PAGE EXTRACT Block Start

There are numerous reports of thiazide-induced hyponatraemia (TIH) and its incidence is growing as a result of increasing prescription after guidelines recommending thiazides as first-line treatment of essential hypertension have been introduced. Thiazide diuretics are a common cause of severe hyponatraemia that is usually induced within two weeks of starting the thiazide diuretic, but it can occur any time and very rapidly in susceptible patients. Despite several relevant reports and years of clinical experience, TIH remains a very common clinical scenario. Although its impact has recently been reviewed, little attention has been given to the practical approach for preventing this medical complication. In the present review, the epidemiology, pathogenesis, clinical presentation and management of TIH are discussed, and an approach to its prevention suggested in the hope that increased awareness and understanding will reduce the incidence and complications of this potentially life-threatening condition.

PAGE EXTRACT Block End
GIVEN RECORDS Block Start

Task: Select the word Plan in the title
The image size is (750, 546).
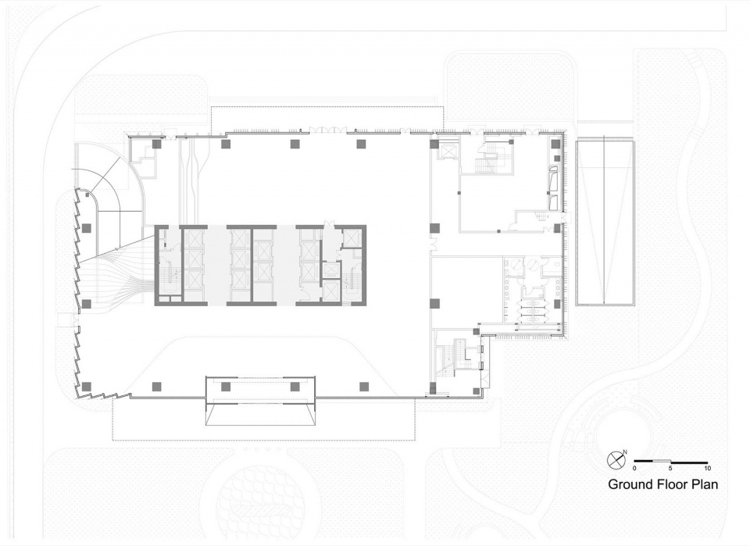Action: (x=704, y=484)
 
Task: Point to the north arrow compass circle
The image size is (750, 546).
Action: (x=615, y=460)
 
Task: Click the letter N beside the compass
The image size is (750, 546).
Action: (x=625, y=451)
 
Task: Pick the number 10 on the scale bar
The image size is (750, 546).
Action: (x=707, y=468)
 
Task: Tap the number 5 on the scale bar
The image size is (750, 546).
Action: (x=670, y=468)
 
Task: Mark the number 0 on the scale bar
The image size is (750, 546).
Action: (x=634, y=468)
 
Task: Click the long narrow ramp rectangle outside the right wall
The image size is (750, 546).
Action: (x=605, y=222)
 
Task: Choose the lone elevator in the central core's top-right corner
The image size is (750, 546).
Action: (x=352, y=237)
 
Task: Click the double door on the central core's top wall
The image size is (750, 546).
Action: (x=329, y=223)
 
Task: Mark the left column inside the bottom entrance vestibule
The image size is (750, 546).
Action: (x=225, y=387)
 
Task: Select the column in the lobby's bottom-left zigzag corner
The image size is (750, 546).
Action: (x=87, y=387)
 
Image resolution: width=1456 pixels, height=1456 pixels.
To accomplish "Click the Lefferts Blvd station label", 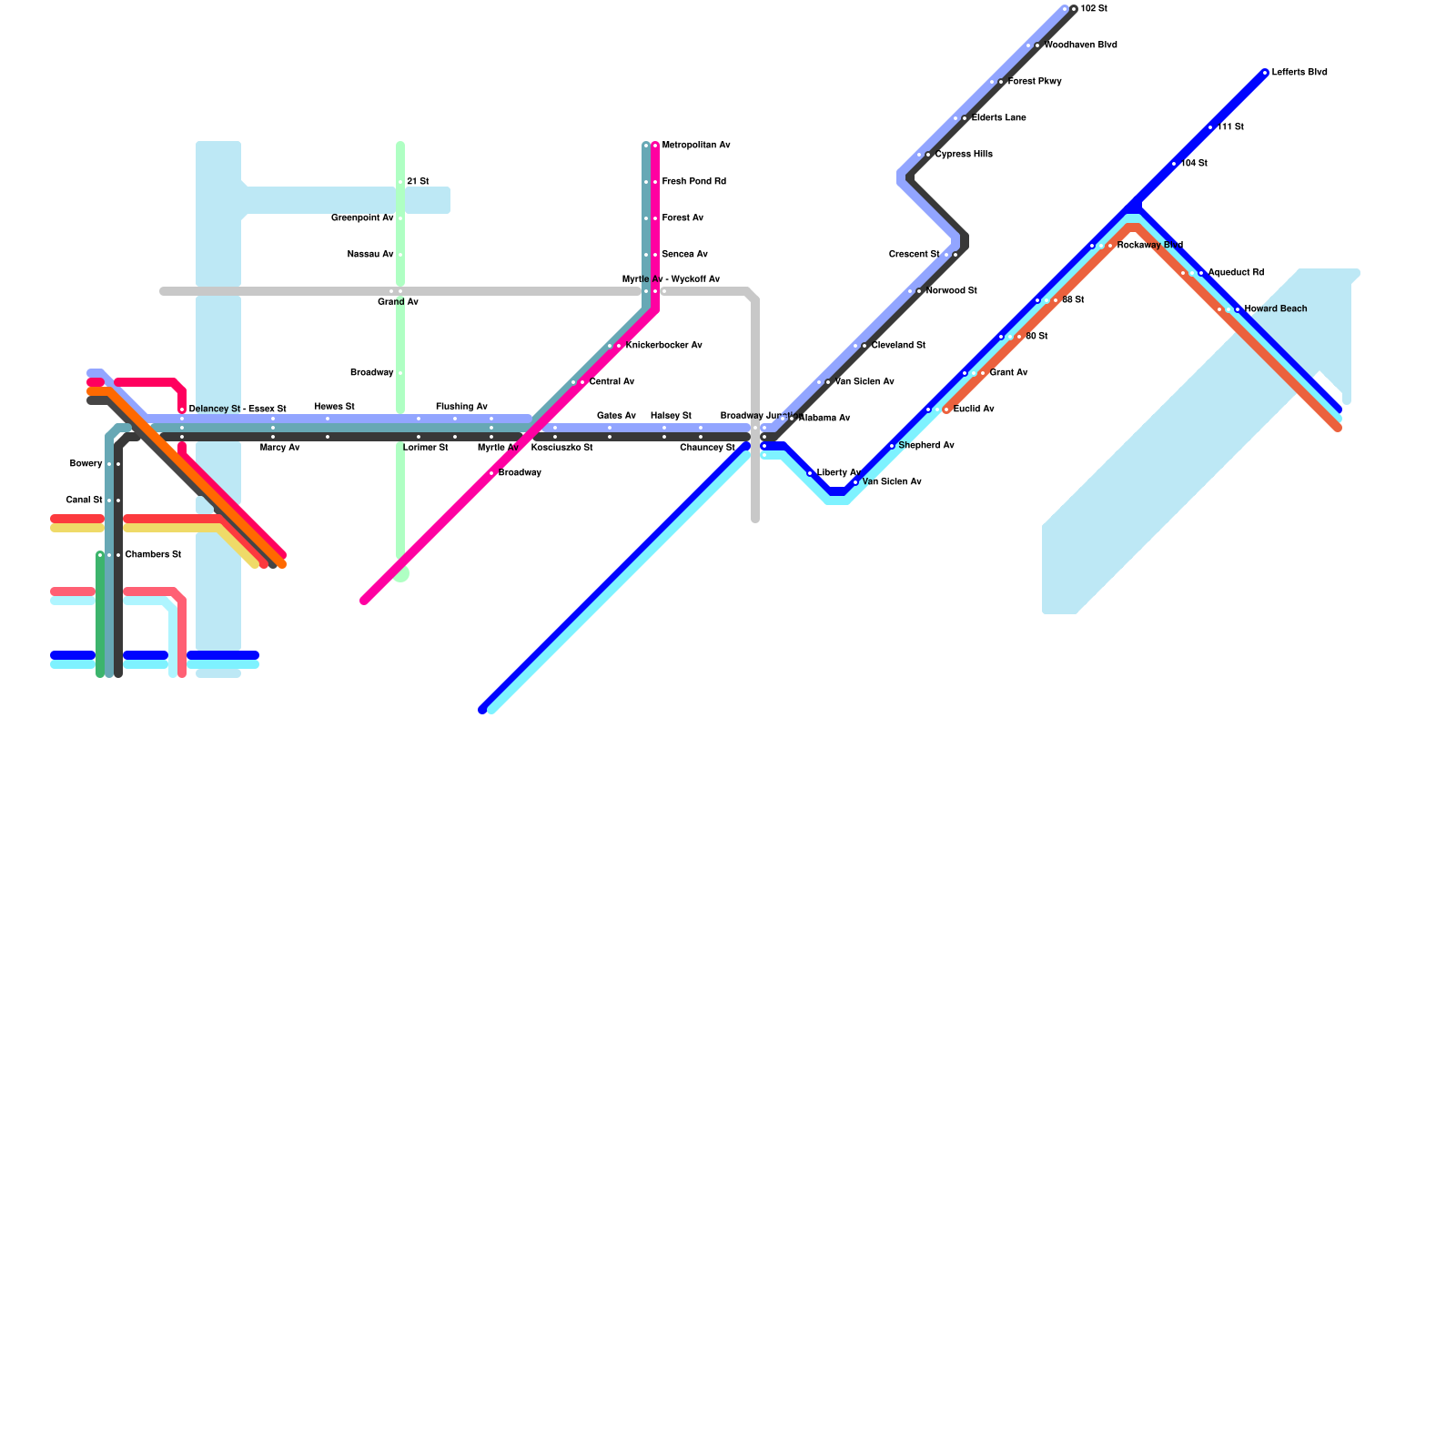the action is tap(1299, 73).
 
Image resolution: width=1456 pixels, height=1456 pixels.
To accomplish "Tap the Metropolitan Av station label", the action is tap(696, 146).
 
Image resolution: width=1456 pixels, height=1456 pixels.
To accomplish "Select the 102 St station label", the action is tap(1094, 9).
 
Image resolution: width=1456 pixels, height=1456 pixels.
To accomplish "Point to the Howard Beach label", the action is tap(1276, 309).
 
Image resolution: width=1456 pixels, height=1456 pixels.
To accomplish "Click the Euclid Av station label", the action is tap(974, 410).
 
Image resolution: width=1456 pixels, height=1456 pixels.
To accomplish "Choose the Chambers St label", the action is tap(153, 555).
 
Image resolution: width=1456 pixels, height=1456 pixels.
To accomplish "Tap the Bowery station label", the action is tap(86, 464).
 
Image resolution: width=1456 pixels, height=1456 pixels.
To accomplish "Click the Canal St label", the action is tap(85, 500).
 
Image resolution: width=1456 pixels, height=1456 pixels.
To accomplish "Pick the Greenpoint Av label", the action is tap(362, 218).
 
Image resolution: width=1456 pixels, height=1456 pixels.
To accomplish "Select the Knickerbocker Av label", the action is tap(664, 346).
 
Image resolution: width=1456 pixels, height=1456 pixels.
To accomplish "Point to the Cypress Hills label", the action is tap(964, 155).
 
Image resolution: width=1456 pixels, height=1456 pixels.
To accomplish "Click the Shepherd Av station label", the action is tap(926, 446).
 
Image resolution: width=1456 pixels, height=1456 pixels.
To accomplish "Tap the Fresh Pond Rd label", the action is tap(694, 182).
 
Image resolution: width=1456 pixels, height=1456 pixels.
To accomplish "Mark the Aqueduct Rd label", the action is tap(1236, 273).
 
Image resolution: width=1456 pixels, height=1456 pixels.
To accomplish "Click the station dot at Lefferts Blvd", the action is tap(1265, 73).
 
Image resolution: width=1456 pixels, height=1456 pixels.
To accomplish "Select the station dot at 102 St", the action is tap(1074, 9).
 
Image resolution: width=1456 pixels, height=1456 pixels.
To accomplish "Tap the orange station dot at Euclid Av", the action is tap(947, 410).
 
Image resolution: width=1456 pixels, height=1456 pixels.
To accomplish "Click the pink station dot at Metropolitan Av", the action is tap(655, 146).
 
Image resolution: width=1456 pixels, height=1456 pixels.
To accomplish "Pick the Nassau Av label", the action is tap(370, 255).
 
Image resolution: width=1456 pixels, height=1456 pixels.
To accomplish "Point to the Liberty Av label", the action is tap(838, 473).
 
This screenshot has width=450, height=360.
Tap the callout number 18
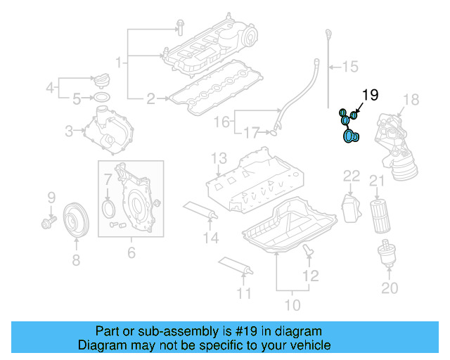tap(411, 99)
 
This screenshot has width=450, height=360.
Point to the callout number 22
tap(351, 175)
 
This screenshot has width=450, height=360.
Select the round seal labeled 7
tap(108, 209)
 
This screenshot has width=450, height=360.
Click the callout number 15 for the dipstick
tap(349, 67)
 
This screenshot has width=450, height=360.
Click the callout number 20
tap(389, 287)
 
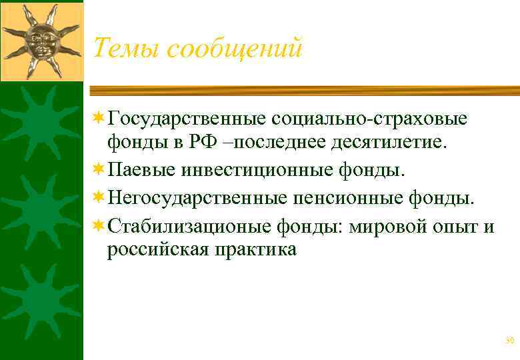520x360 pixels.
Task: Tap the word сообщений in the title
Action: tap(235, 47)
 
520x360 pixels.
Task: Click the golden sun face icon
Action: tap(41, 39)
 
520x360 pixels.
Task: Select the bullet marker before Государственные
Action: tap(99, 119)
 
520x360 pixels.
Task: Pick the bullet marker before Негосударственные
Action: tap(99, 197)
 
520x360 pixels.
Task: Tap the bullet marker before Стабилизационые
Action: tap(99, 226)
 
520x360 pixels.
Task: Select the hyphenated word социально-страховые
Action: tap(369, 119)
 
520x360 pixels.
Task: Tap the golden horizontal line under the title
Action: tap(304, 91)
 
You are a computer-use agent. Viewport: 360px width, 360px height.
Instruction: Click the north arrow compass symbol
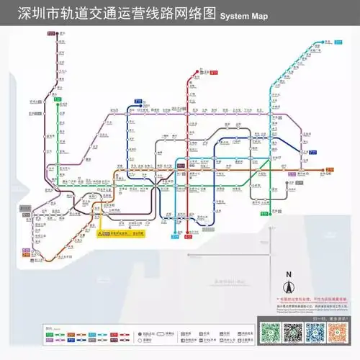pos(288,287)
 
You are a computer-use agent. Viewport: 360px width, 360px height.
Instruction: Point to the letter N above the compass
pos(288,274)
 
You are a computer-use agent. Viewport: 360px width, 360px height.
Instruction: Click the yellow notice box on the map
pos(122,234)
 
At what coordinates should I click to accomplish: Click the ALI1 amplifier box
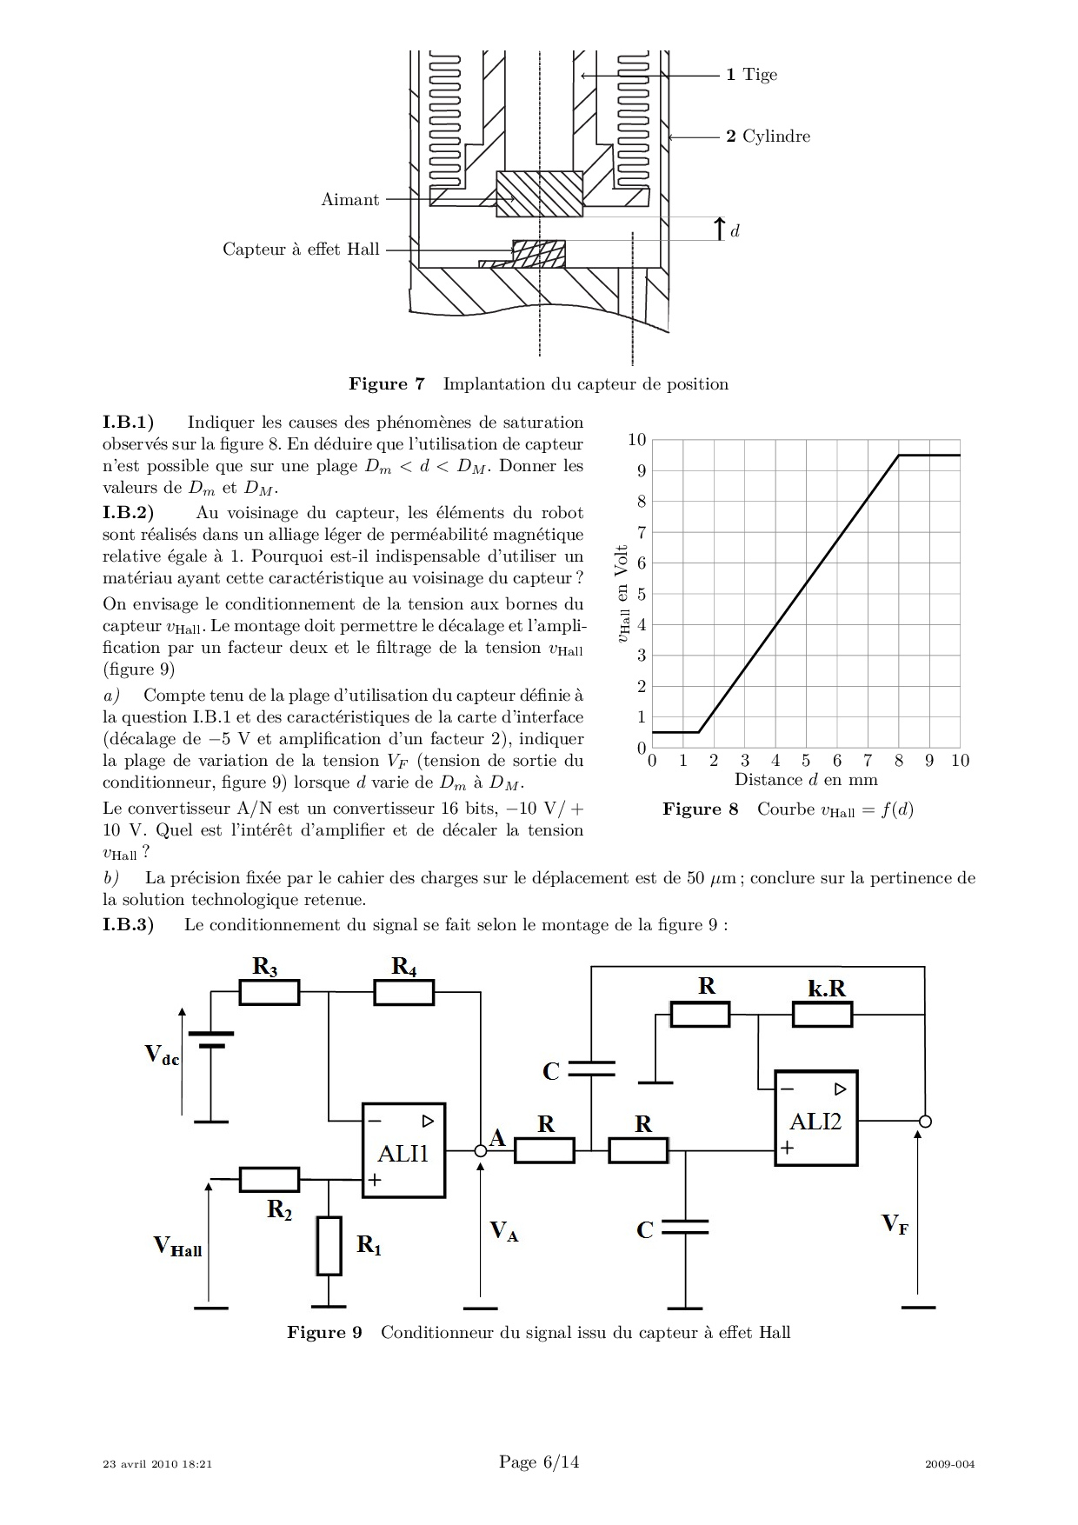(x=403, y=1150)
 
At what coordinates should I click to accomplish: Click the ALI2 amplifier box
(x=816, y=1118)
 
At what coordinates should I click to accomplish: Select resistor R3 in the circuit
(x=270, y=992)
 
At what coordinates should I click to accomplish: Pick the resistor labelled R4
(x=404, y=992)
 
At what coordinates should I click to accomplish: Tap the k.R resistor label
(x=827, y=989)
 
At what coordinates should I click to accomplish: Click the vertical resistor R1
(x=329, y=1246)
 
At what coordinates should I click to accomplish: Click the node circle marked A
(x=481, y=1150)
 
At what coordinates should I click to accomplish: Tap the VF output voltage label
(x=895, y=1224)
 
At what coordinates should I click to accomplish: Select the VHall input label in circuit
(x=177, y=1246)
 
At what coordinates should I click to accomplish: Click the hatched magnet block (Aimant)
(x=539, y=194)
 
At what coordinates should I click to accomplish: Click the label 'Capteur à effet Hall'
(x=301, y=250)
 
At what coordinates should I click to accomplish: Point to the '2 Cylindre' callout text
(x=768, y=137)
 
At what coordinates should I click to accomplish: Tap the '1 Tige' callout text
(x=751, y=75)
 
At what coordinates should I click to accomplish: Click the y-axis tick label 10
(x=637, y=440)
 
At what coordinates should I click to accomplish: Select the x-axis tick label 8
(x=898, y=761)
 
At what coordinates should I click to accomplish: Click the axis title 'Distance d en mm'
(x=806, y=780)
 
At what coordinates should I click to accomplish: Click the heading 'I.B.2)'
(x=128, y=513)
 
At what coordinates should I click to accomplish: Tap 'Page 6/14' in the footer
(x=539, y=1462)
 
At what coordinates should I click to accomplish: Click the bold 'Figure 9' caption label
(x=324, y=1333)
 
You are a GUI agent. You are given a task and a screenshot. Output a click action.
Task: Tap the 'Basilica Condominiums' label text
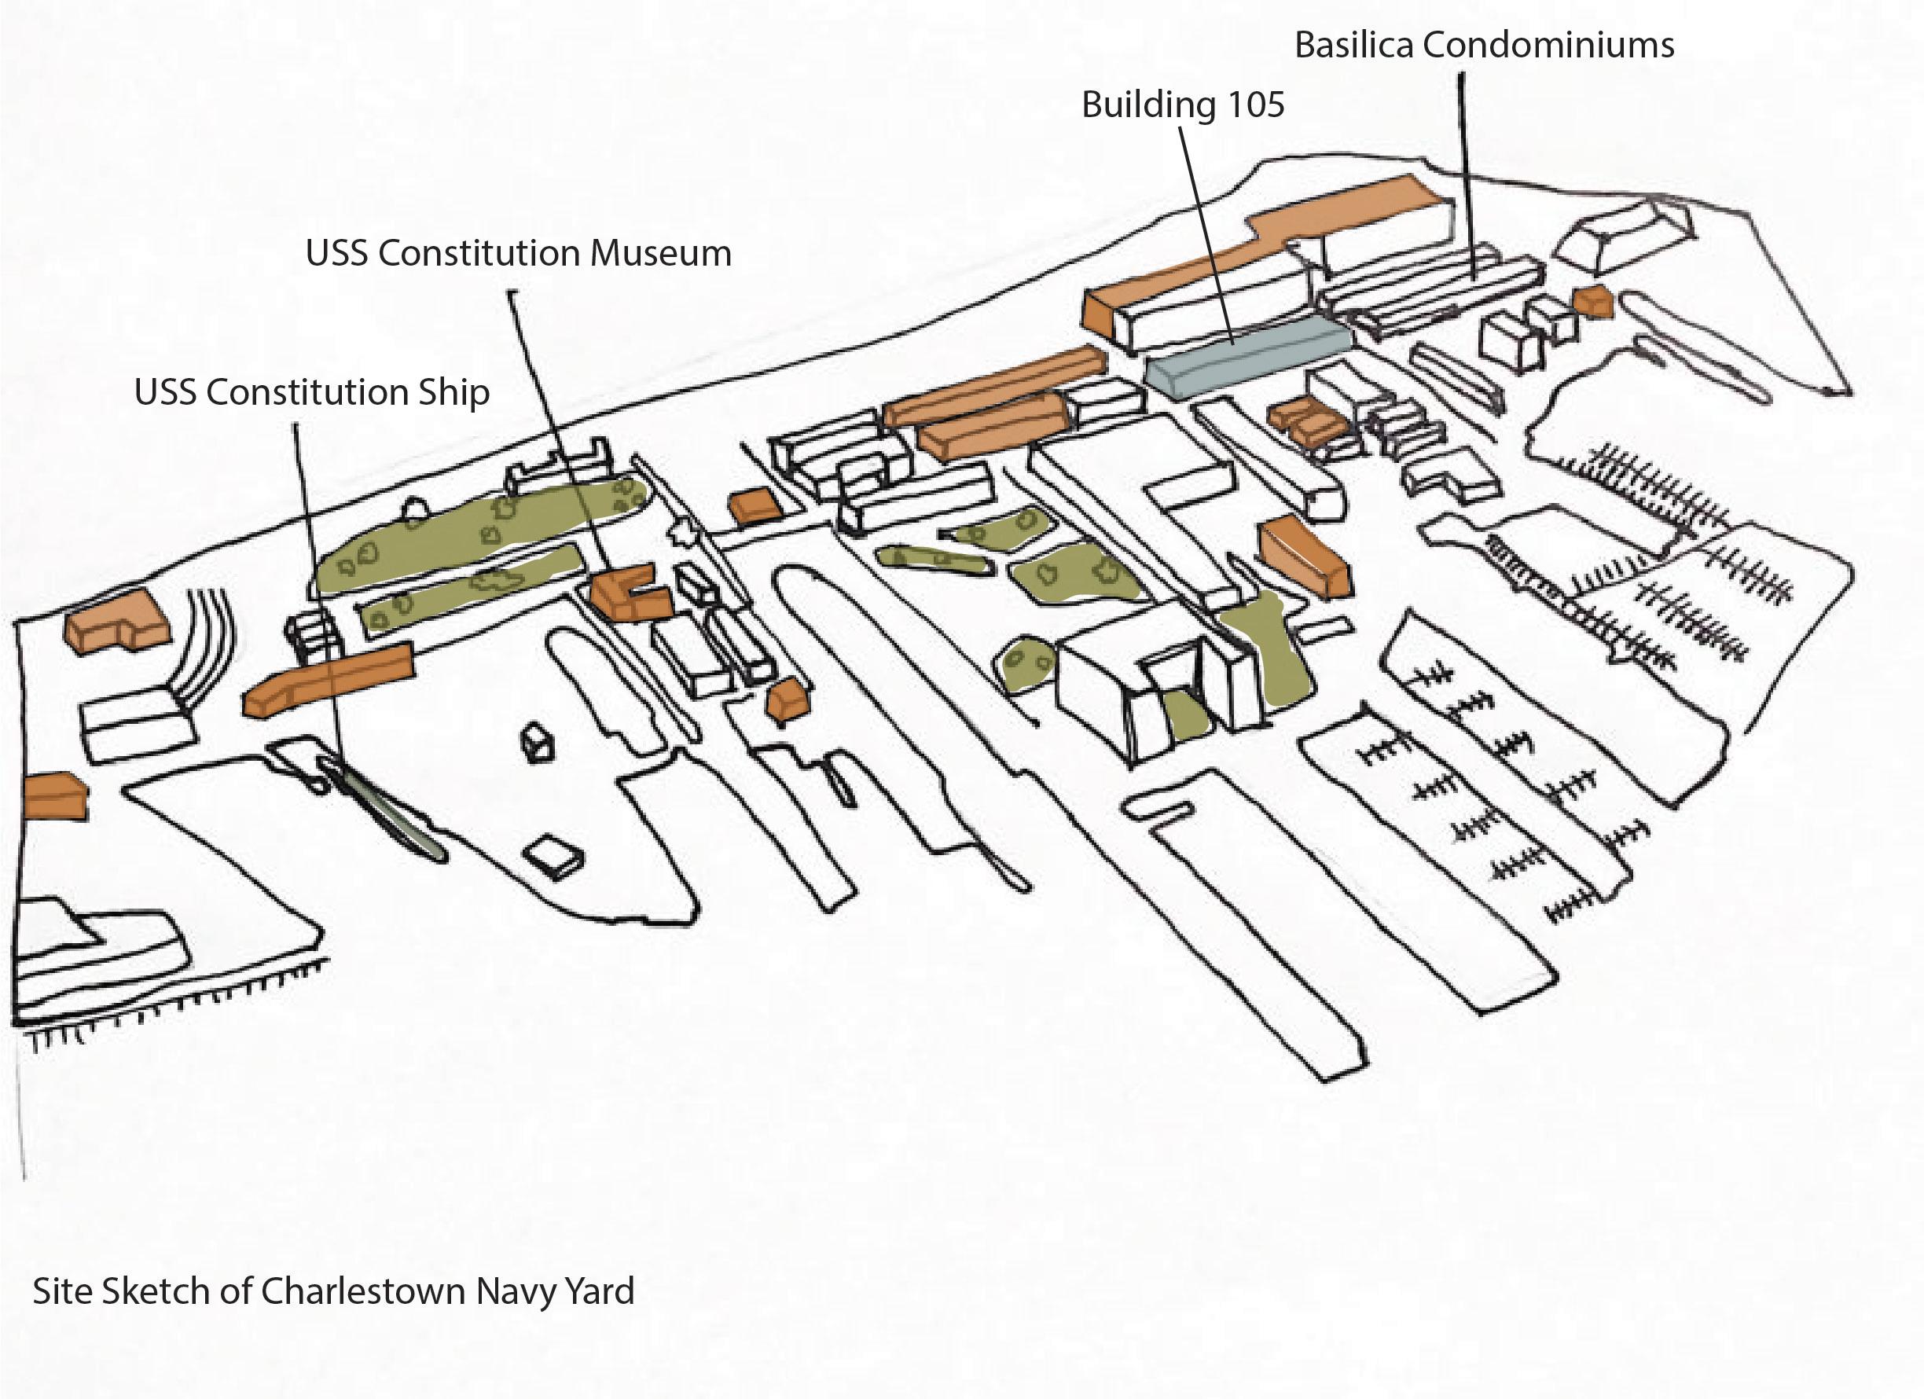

GIVEN RECORDS Block End

**TASKS FOR THIS EXERCISE:**
- a) List the topics that the passage on thiazide-induced hyponatremia says "are discussed" in the review.
- b) Please extend the passage on thiazide-induced hyponatremia, starting right after its final sentence.

**ANSWER LIST:**
- a) epidemiology, pathogenesis, clinical presentation, management

- b)
Key Words
  • hyponatraemia
  • thiazide
  • thiazide-induced hyponatraemia

Introduction

Thiazide diuretics have a primary action of inhibition of sodium and chloride reabsorption in the distal convoluted tubule of the nephron. They have been used for the treatment of hypertension since their discovery in 1957.1 They reduce blood pressure when administered as monotherapy, enhance the efficacy of other antihypertensive agents, and decrease hypertension-related morbidity and mortality.2 However, their use is limited by electrolyte and metabolic disturbances, such as hyponatraemia, hypokalemia and insulin resistance.3 Since the first detailed description of thiazide-induced hyponatraemia (TIH) over four decades ago, numerous additional cases have been reported.4 Hyponatraemia is common with thiazide use, and has an estimated incidence of 11% in one series of 114 elderly patients.5 The impact of TIH has recently been reviewed, but little attention has been given to a practical approach to help prevent it.6 In this review, the epidemiology, pathogenesis, clinical presentation and management of TIH will be discussed and an approach to its prevention suggested in the hope that increased awareness and understanding will reduce the incidence and complications of this potentially life-threatening condition.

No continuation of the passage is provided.